No problem! I am kind of a stuffy individual and maybe spend a little too much time on nomenclature if you didn’t notice
Mach4 Hobby documentation is sparse at best… Industrial isn’t any better.
Yep, fun stuff! This is referred to as “breakage/verification.”
You pick up the tool and you move over to the tool length sensor and you measure it. This is to A) check if the tool is broken and/or B) if you have the wrong tool in the pocket.
This is also why tool length sensors have two stops (triggers). One being the length and one being the error or overdrive (e-stop usually so you don’t break the machine or sensor).

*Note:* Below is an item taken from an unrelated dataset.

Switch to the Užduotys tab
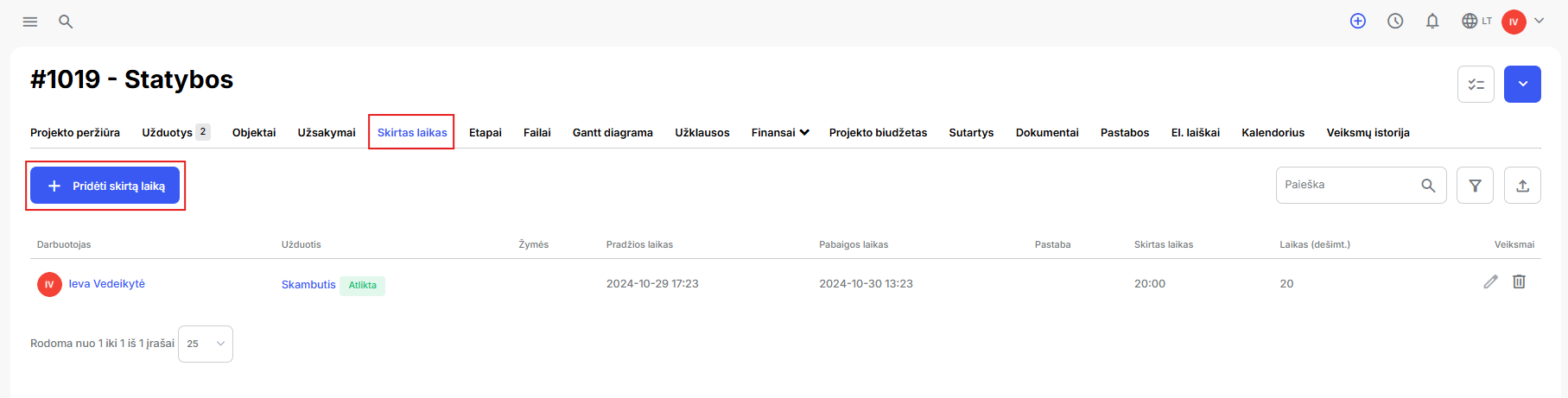 (x=176, y=133)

Awesome - thanks for the info - I’ll have to rename it to “Pocket” in the UI, but I’ll probably leave the code using the Fork terminology, just because I don’t feel like do a bunch of global renames. I picked “Tool Fork” because that is what the “Tool Holder Clamps” seem to be called, and Tormach called them forks in one of their videos on setting up the ATC.
Breakage/verification - yeah, I was thinking of adding in something exactly like what you are talking about, as I have seen that before on other systems.
Lacking verification, I’d have to enumerate all the tools use to see if another tool uses the same pocket. It’d be bad if an M6 T5 happened when T4 was in the pocket already or the user forgot to swap them out. I could probably mange it in UI, by doing it in code whenever a tool was removed from a pocket.
In your defense, you were working from that awful tool changer scripting from the “Mach4 Scripting Guide’” which when you started the tool pocket position lookup and it just went downhill from there
You rightfully were like, “wait a minute, this doesn’t make sense as I have more tools than just the ones in the pockets!”
It is a good example of reading in a file but not a good example of a M6 and it never even considers pockets.
And now you are committing the cardinal sin in UIX
What’s the saying? “Make it idiot proof and somebody will make a better idiot.”
Until you can figure out a way to stop people from walking over and moving tools around you are just creating more work for yourself.
Remember that most systems return the last tool to the pocket it just pulled the new tool from. So the tool will migrate around the carousel as it is used. In my carousel I do not have a loader arm and the tool holder clamp is what captures the tool holder directly so I did not implement that function.
Now, that said, the chain-magazine design I started with does in fact operate in that manner. But it also had a loader function. In that case (kind of like the Doosan) you actually load the tool by hand into the spindle and it places it for you in the magazine. Since you can’t access the magazine directly accept by take the housing off you can keep those silly humans from blowing themselves up.
I wrote an M6 script; most the logic is in a module. I’m working on setting up my tool rack right now, so I haven’t done any testing. I’ll be testing those things though…I don’t want to e-stop and drop a tool because I didn’t handle the result code right.